→ **Exercise description**: Could the lines from the line bearing "Where should I click to: Open" to the end of the records below be copied exactly, with the pictures left out and no other lines added?

→ **Given data**:
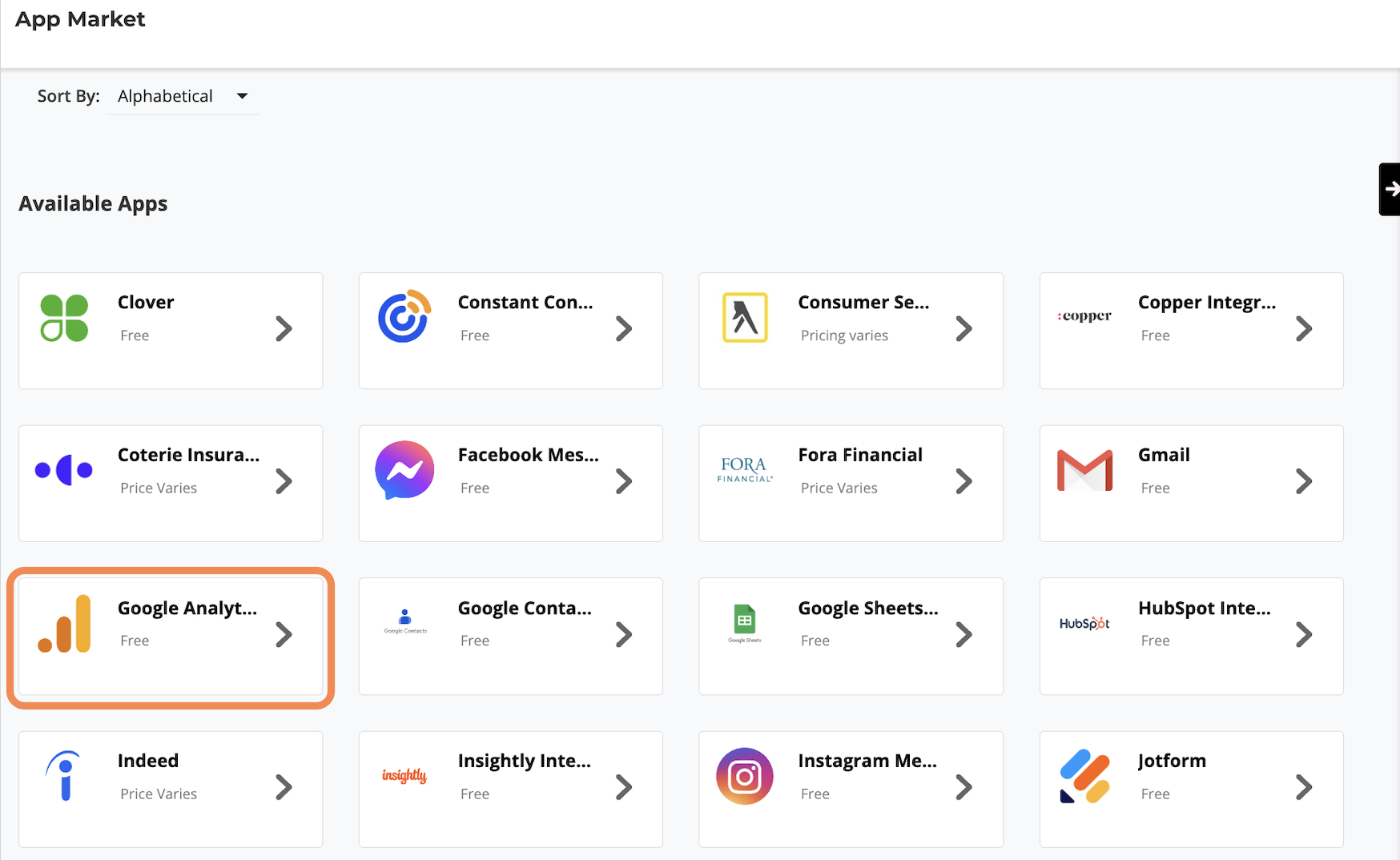The width and height of the screenshot is (1400, 860).
Task: Open the Insightly Inte... app title
Action: tap(525, 761)
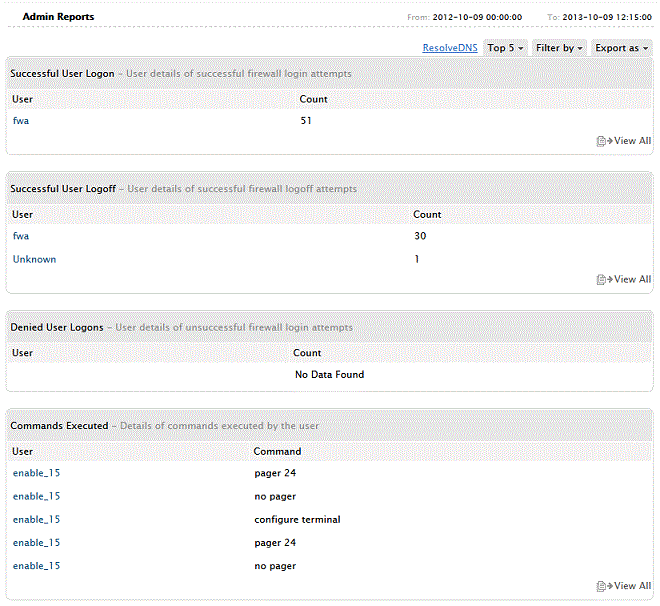Click the Count column header in Logon table
This screenshot has height=606, width=660.
click(313, 99)
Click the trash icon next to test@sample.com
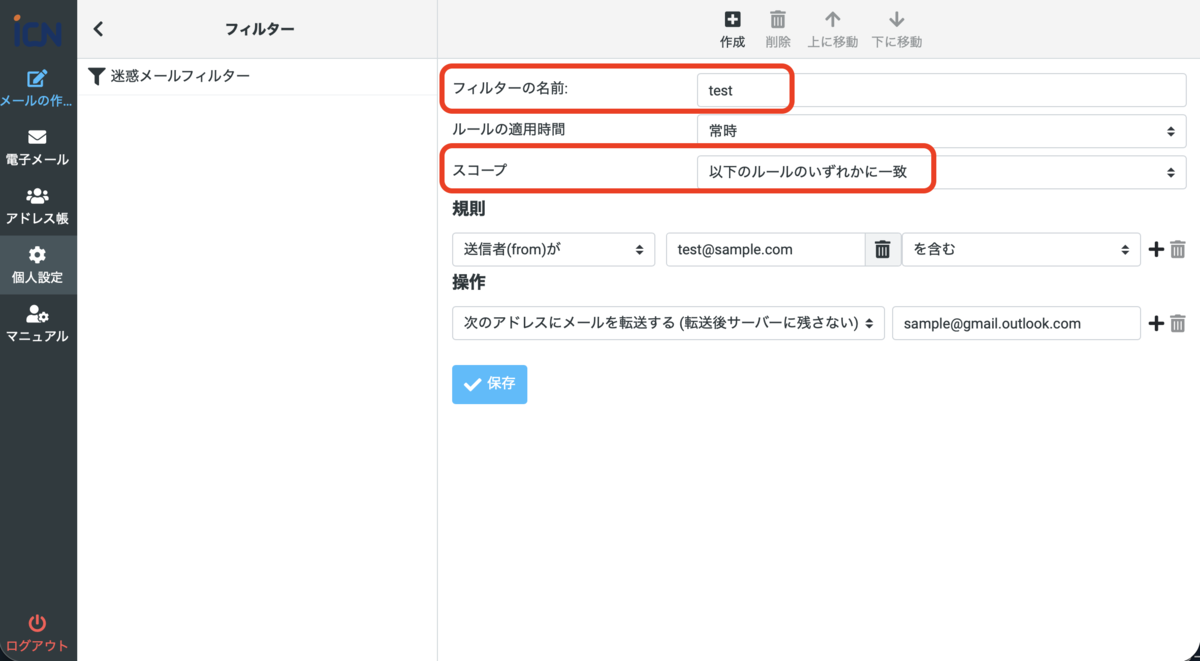This screenshot has height=661, width=1200. tap(884, 249)
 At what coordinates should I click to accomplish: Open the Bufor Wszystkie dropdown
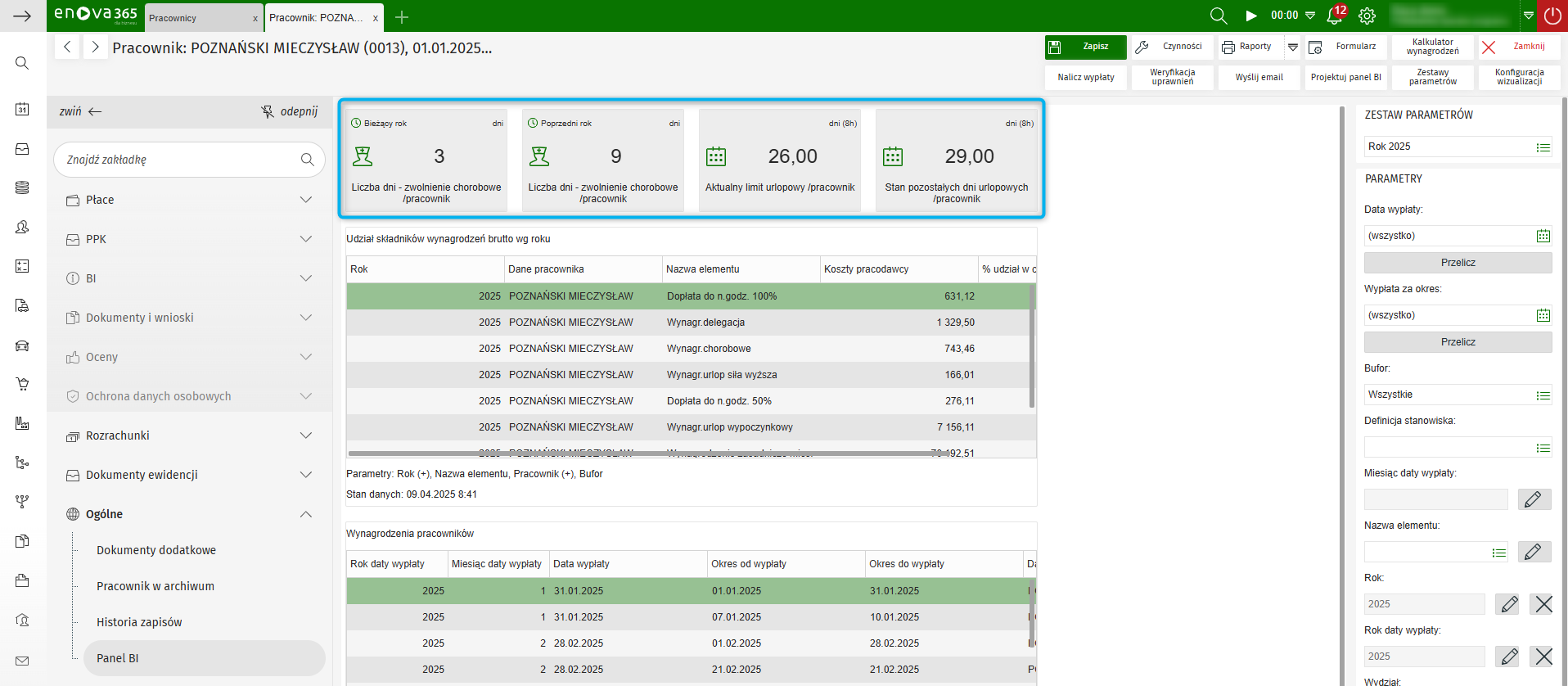pos(1543,395)
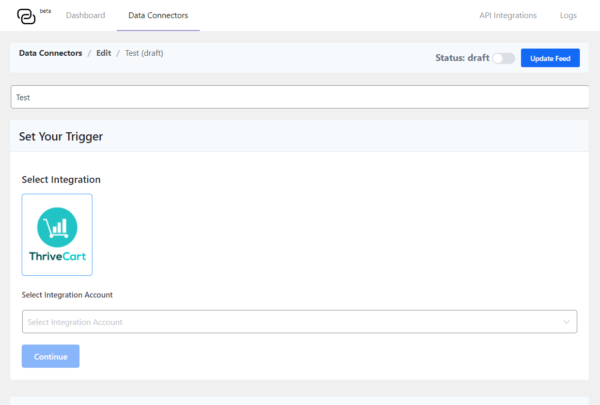Image resolution: width=600 pixels, height=405 pixels.
Task: Click the Select Integration Account field label
Action: point(67,294)
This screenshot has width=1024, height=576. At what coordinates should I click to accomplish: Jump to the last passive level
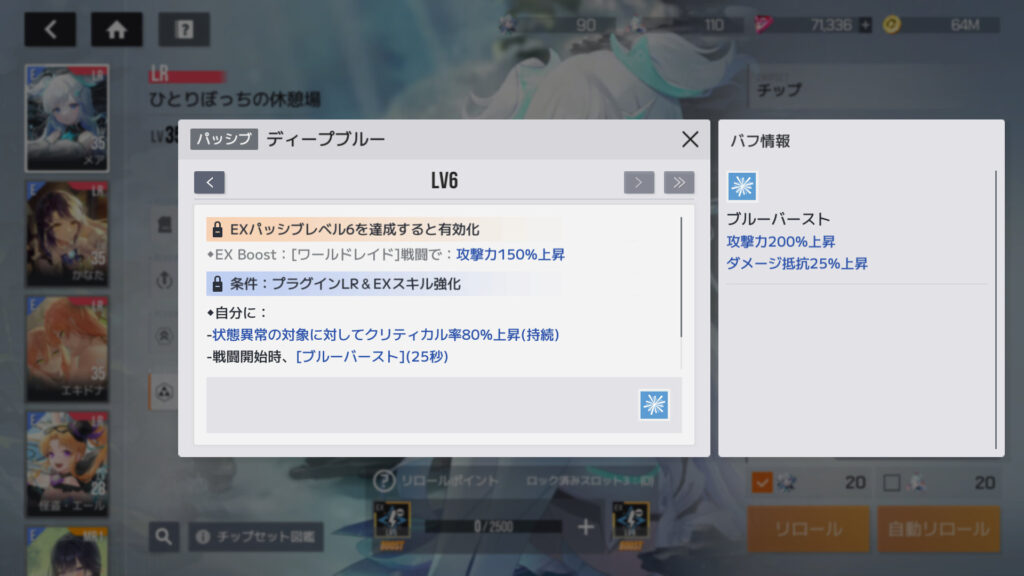click(679, 183)

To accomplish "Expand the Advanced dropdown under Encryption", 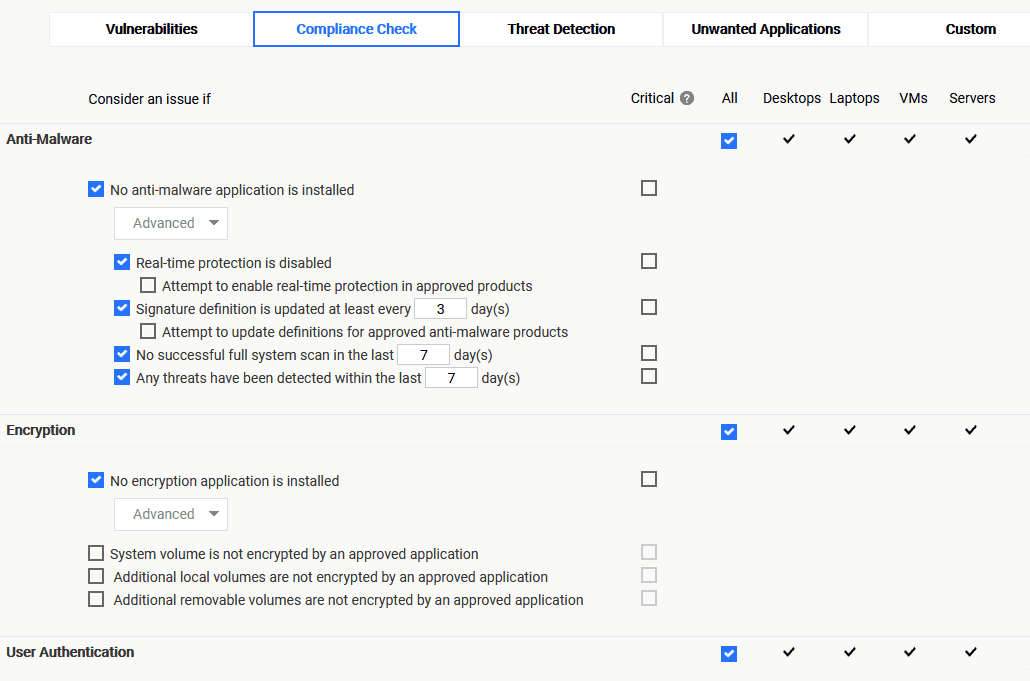I will pos(170,514).
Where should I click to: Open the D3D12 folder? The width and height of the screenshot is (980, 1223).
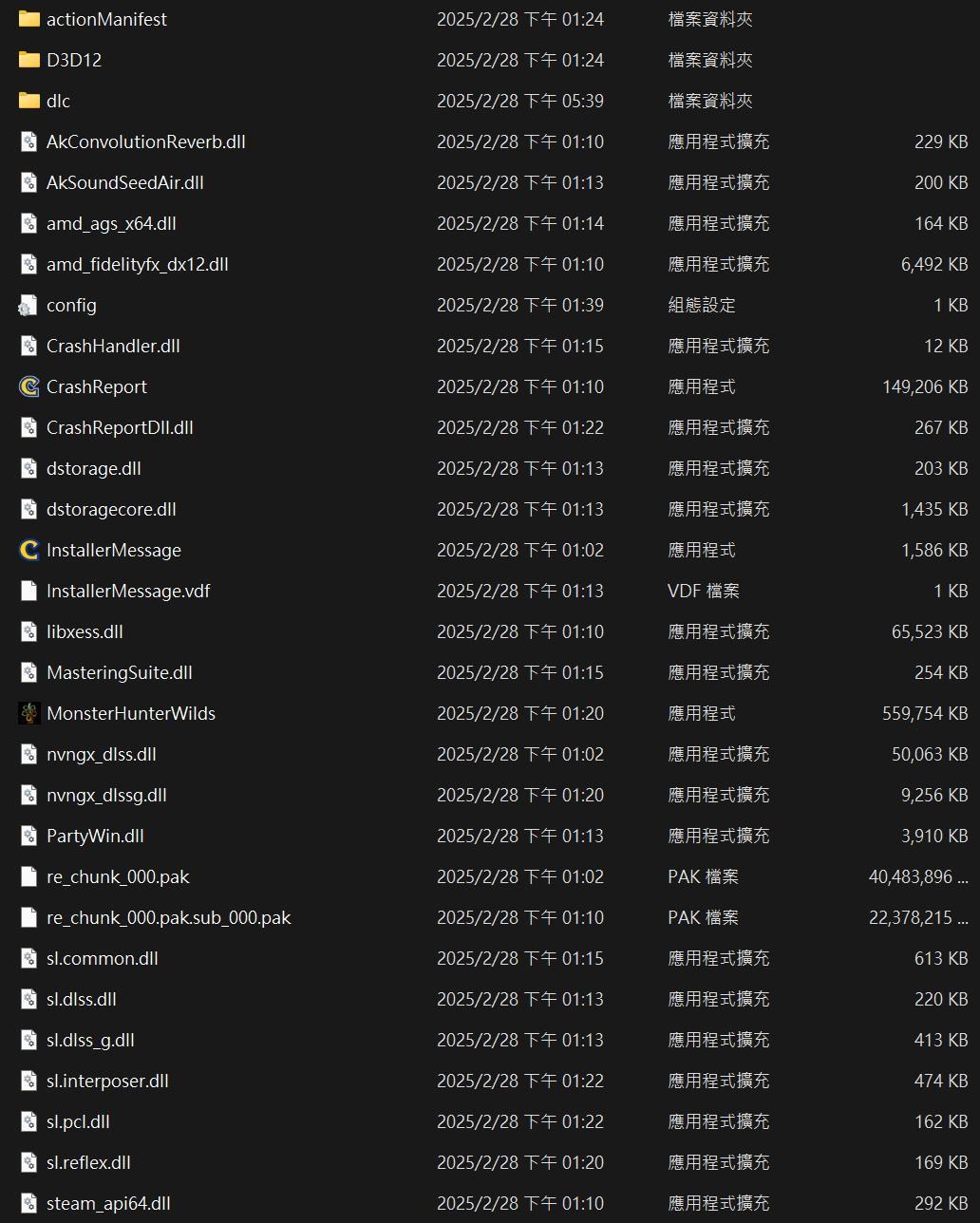28,59
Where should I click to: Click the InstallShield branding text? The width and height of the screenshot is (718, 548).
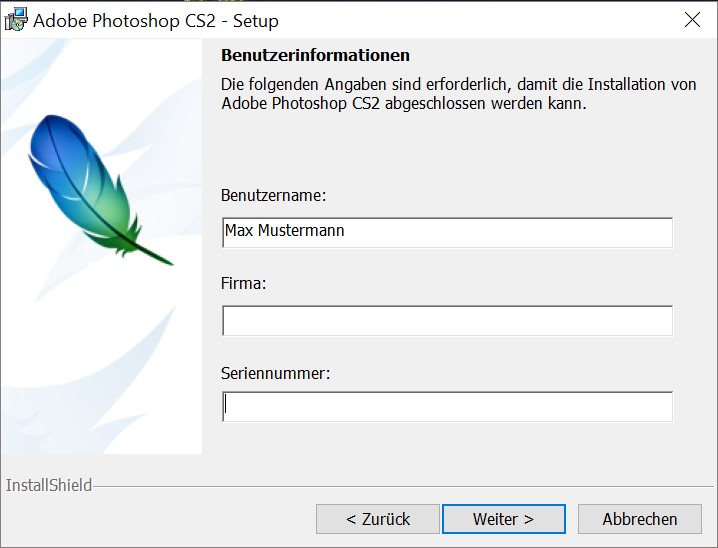tap(49, 485)
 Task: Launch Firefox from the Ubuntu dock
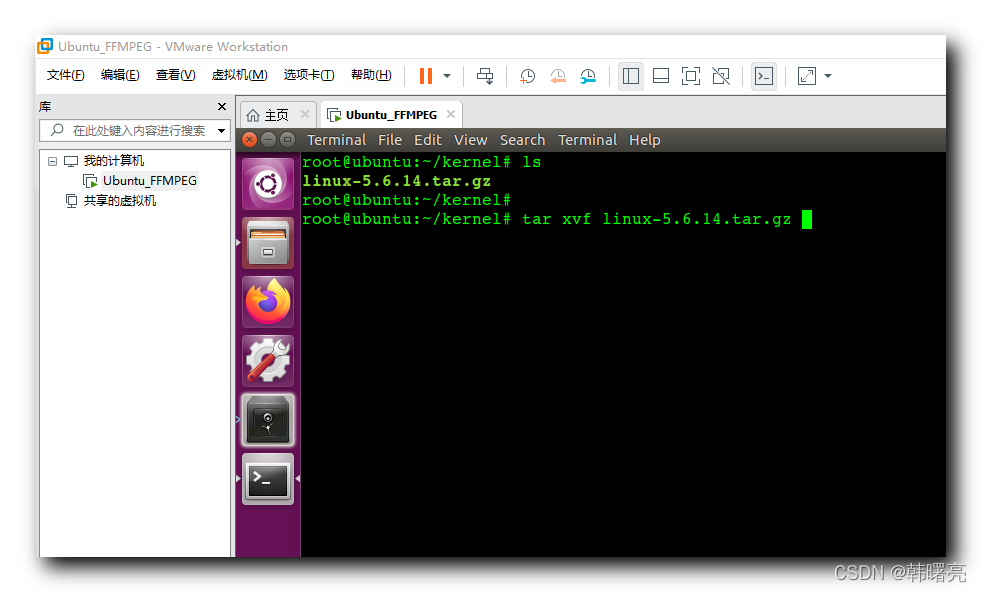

→ **Result below**:
Where should I click to: Open the D3D12 folder? The width and height of the screenshot is (980, 1223).
28,59
Where should I click to: Click the InstallShield branding text? The width and height of the screenshot is (718, 548).
tap(49, 485)
 Task: Launch Firefox from the Ubuntu dock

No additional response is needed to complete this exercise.